В противоположном углу палатки идёт весёлая игра в карты. Играют в подкидного. Все так увлечены, что не заметили вошедших. Харлампий поздоровался, направился к игрокам.
– Ну, кому везёт? – спросил он, взглянув на карты. – Кто в дураках?
– А все дураки, товарищ начальник. Присаживайтесь, – пригласил бородатый Хохлов, тасуя только что начатую глянцевую колоду. Хохлов – бригадир. У него черная кудлатая голова цыгана и светлые, удлинённо-диковатые глаза.

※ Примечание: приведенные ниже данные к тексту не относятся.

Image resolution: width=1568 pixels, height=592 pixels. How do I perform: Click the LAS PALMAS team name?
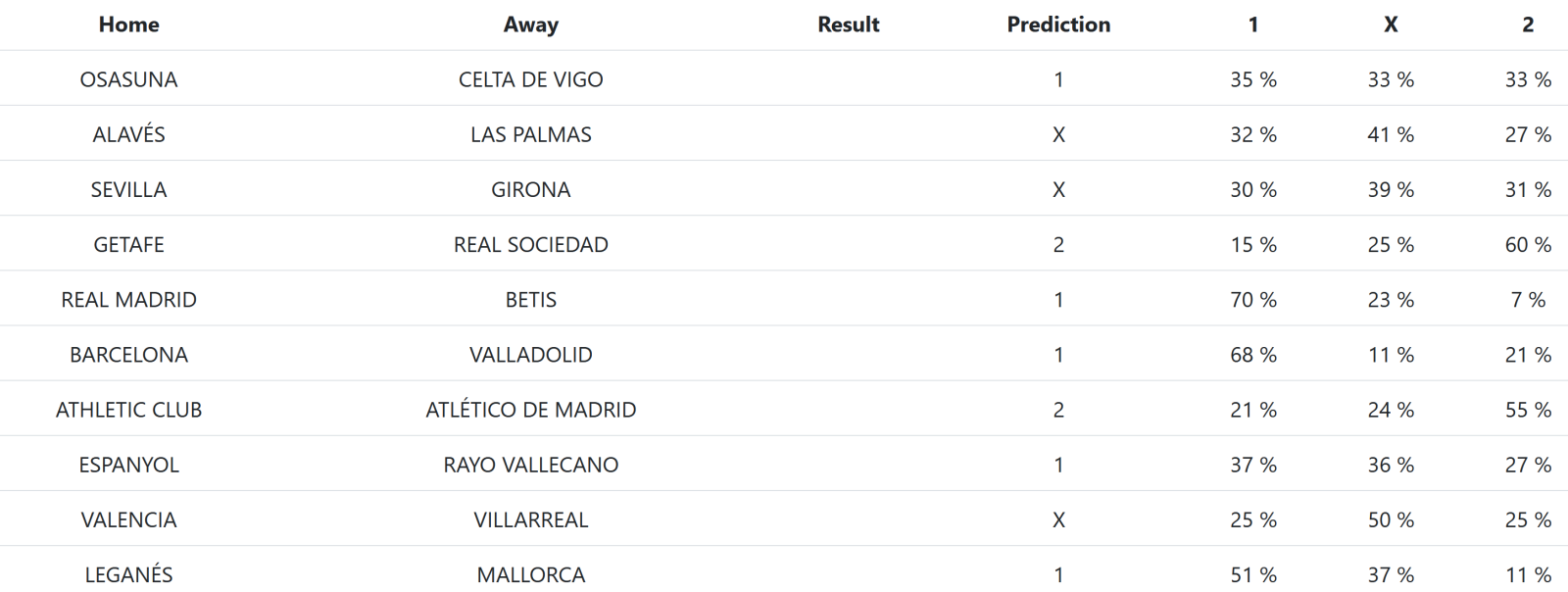530,134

– Спасибо, я в азартные игры не люблю, – отказался Харлампий. Он побулькал сапогами в журчащей по полу талой воде, пристыдил: – Что ж вы, товарищи дорогие, и ты, бригадир, для себя постараться не хотите? Окопали бы палатку водоотводной канавкой – и порядок. Мы свою окопали, и теперь терпимо, не такое болото.
Слушая начальника, Хохлов с треском гнул колоду, молчал, насмешливо кривя губы.
– А нам тут не век жить, – просипел от печки Васька-Чифирист. – Вам – другое дело. Если разобраться – специальность заставляет, потому окапывайтесь.
– И оклад большой и хороший, – поддержал парень в синей майке. – А мы нынче здесь, завтра посмотрим.
– Ждёте, чтоб дядя вам окопал? – Харлампий потряс рукой. – В любой обстановке надо устраиваться по-людски. Вон сколько вас, гавриков. Вышли разом – и все дела. А то хлев!
Фуркнули карты из рук Хохлова и веером шлёпнулись на спальный мешок.
– По пустякам вы ругать умеете, – растягивая слова, заговорил он. – Давайте о серьёзном поговорим.
– Давайте, – закуривая, кивнул Харлампий. – Мы для того и пришли.
Хохлов гладил бороду, будто доил её.
– Работать когда-нибудь начнём или нет?